Multimillionär ging mit Messer auf Sachwalter los

Multimillionär ging mit Messer auf Sachwalter los
Prozess: 61-jähriger Wiener fühlte sich um sein Geld gebracht: "Messer ist unglücklicherweise da gelegen." Bedingte Einweisung.

Der Mann könnte ein sorgloses Leben führen: Er hat geerbt. Und zwar sehr viel. Der Wiener besitzt etliche Zinshäuser, hat mehrere Millionen an Vermögen auf der hohen Kante. Stattdessen sitzt er Freitagvormittag in einem kleinen, stickigen Verhandlungssaal im Landesgericht für Strafsachen in Wien. Dem 61-Jährigen wird vorgeworfen, seinen Sachwalter mit einem Messer ins Gesicht gestochen zu haben. Der Übergriff ging glimpflich aus: Ein Amtsarzt stellte nur eine Stichverletzung mit 0,5 Zentimeter Größe fest. Doch es hätte schlimmer kommen können. Weil der Mann damals allerdings nicht zurechnungsfähig war, geht es vor Gericht um eine mögliche Einweisung in den Maßnahmenvollzug.

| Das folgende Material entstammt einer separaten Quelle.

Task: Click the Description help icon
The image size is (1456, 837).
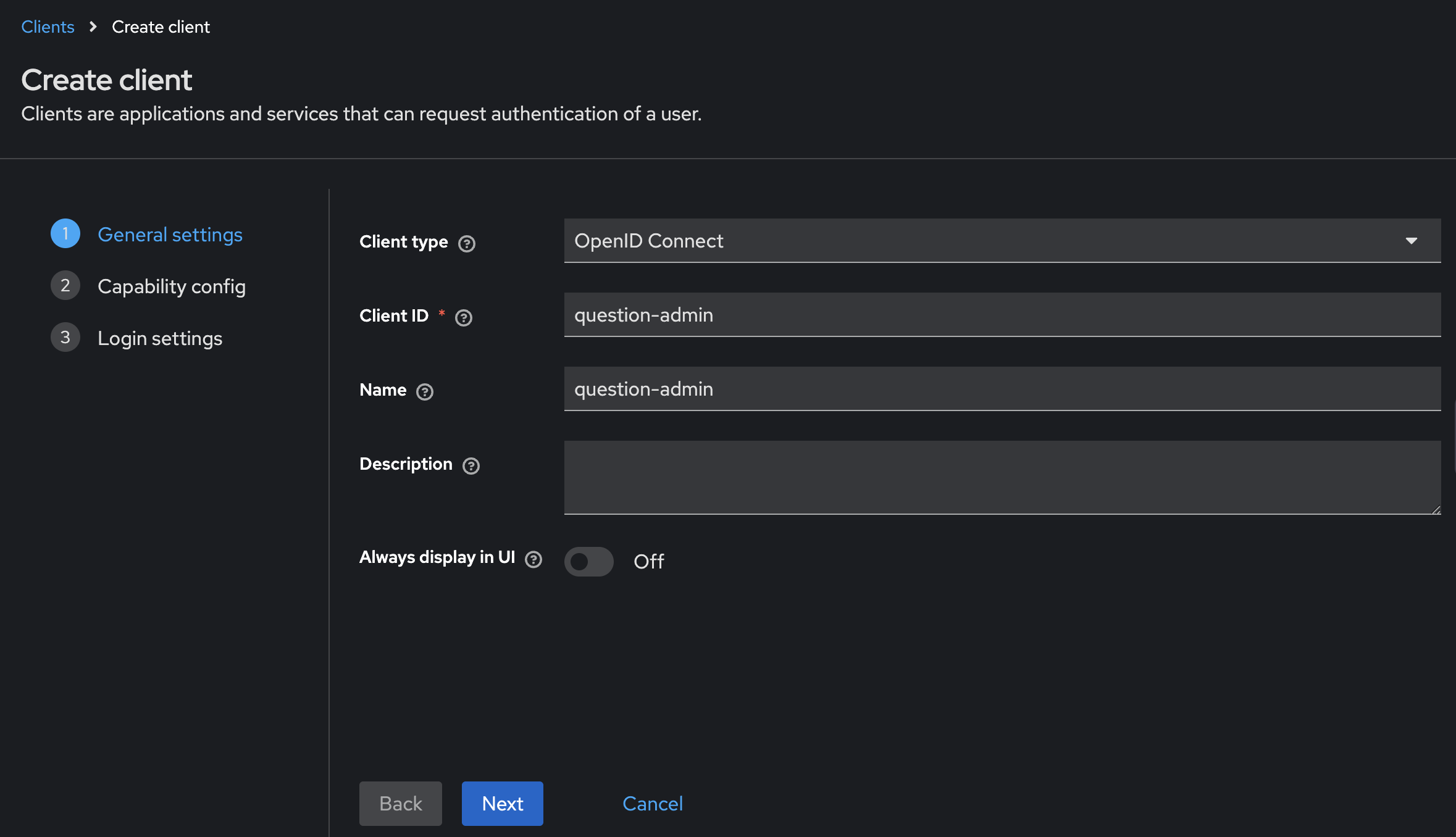Action: (x=471, y=465)
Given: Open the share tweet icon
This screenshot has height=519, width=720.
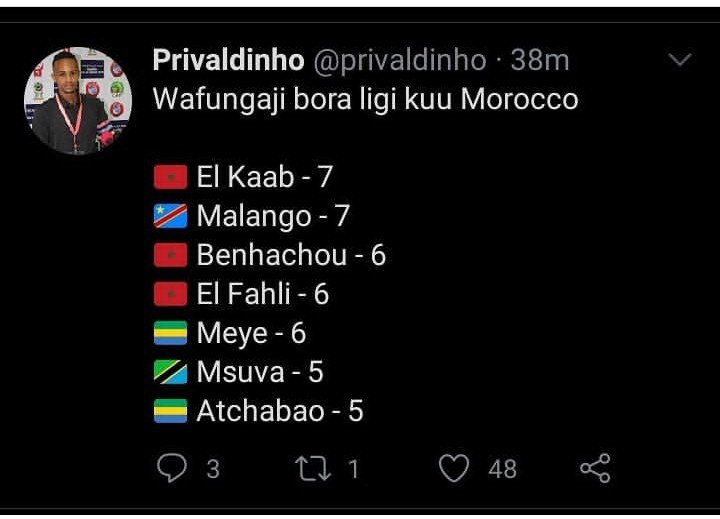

Herr S. hat ein Problem: Er trinkt zu viel. Und das schon sehr lange. "Chronischen Alkoholismus", nennt das der psychiatrische Gutachter Peter Hofmann. Dazu kommt noch eine emotionale Instabilität. In Kombination macht das eine Persönlichkeitsstörung. "Alkoholiker bekommen oft Verfolgungswahn."

Streit ums Geld

Der Betroffene jedenfalls fühlte sich von seinem Sachwalter, einem Anwalt, um sein Vermögen geprellt. Rechtsanwalt Elmar Kresbach rechnet vor: "Allein in einem Jahr hat der Kollege 131.734,87 Euro für seine Tätigkeit abgerechnet." Das war für Herrn S. zu viel. Sein Sachwalter hätte ihn außerdem mehrmals in die Psychiatrie einweisen lassen wollen, berichtet er. Dass es schon im Vorfeld zwischenmenschliche Probleme gab, ist aktenkundig. In einem Beschluss des zuständigen Bezirksgerichtes hieß es: Der Betreute hegte von Beginn an große Vorbehalte und Abneigung gegen den Erwachsenenvertreter." Dem widerspricht der Staatsanwalt. "Das ist eine klassische Täter-Opfer-Umkehr."

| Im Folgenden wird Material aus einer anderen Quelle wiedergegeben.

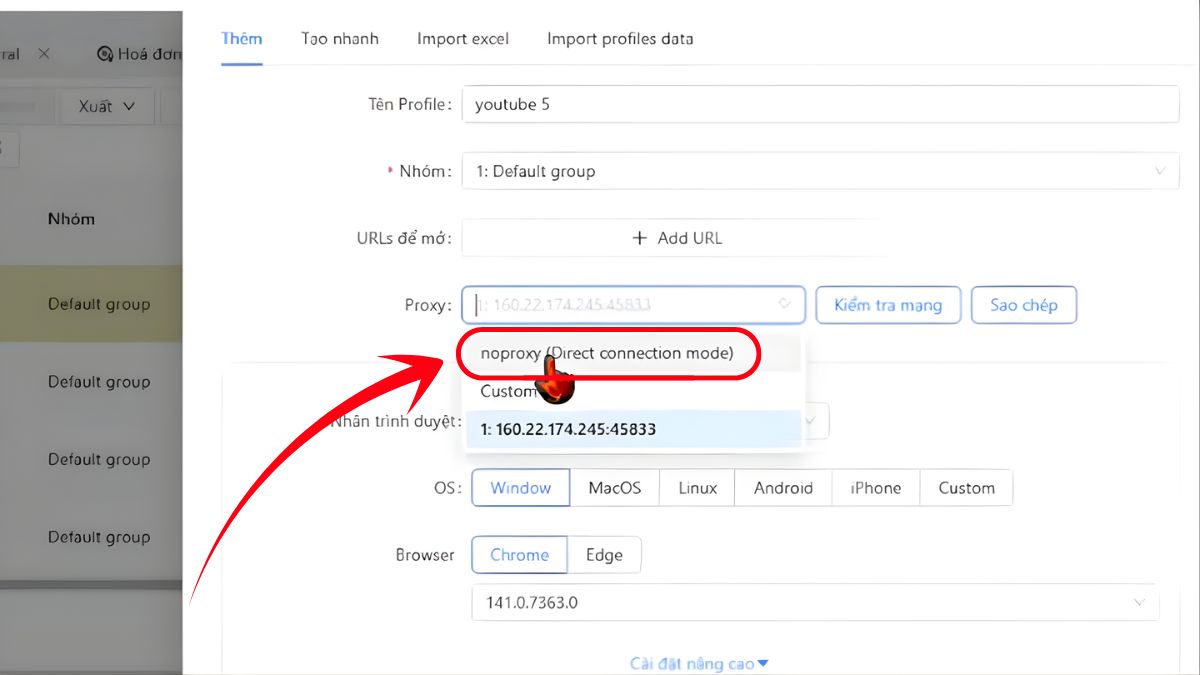Click the Tên Profile input field
The width and height of the screenshot is (1200, 675).
[820, 104]
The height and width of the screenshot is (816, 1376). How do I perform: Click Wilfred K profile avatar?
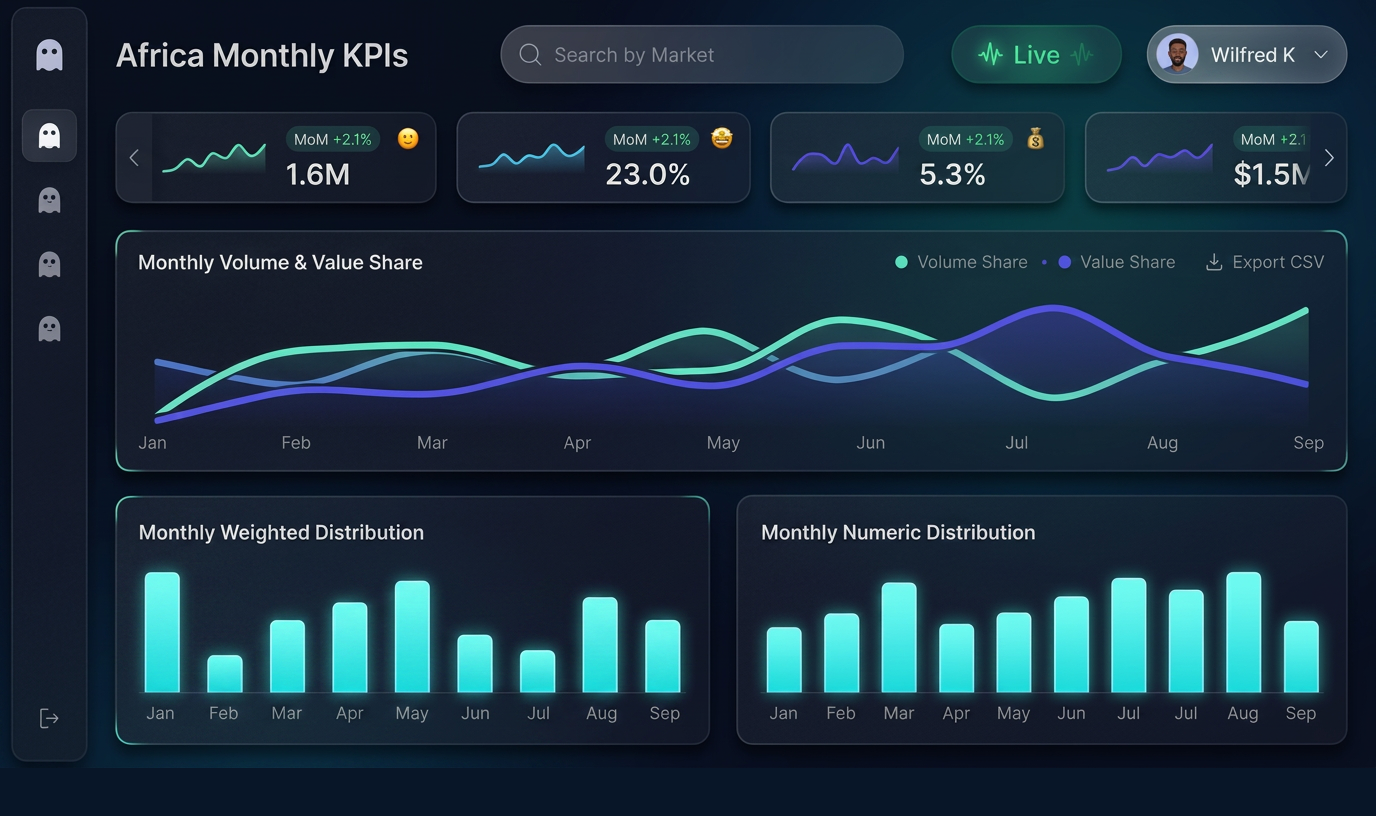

Am 20. März eskalierte die Situation. Der Anwalt und sein Sohn hatten Herrn S. in seiner Wohnung aufgesucht. Es sei anfangs ein höfliches Gespräch gewesen, erinnern sich alle Beteiligten. Doch dann geriet man in einen Streit. Herr S. soll daraufhin die Wohnungstür von innen verschlossen, den Schlüssel hinter die Couch geschmissen und zum Küchenmesser gegriffen haben. Zuvor soll er laut Anwalt gesagt haben: "Sie werden heute sterben. Sie kommen hier nicht lebend raus."

"Er ist ein notorischer Lügner", sagt Herr S. Er habe nach dem Stich nur gesagt: "Jetzt schaust du endlich so aus, wie du bist." Nach dem Übergriff, so erinnert sich Herr S., hätte er jedenfalls selbst eine volle Flasche Wein über den Kopf gezogen bekommen. "Das war ein Mordversuch."

Botanische Weisheiten

Der Staatsanwalt hakt ein: "Was kann passieren, wenn man jemandem ins Gesicht sticht?" Derartige Fragen nerven den Betroffenen. "Dann wachsen die Blumen in meinem Garten besser."

Seit dem Vorfall hat Herr S. keinen Alkohol mehr getrunken, er wird medizinisch betreut. Das macht sich bezahlt. Er wirkt klar. "Sein Zustand hat sich deutlich verbessert", sagt auch Gutachter Hofmann. Und er schlägt deshalb eine bedingte Einweisung vor. Doch Herr S. müsse sich an Auflagen halten: Eine Alkohol-Therapie. "Er kann sich ja die beste leisten, die es gibt." Und regelmäßige Kontrollen.

Das Gericht folgte dem Vorschlag des Sachverständigen und sprach eine bedingte Einweisung in eine Anstalt für geistig abnorme Rechtsbrecher aus; rechtskräftig. Bedeutet: Hält sich Herr S. an die Vorgaben, bleibt er in Freiheit.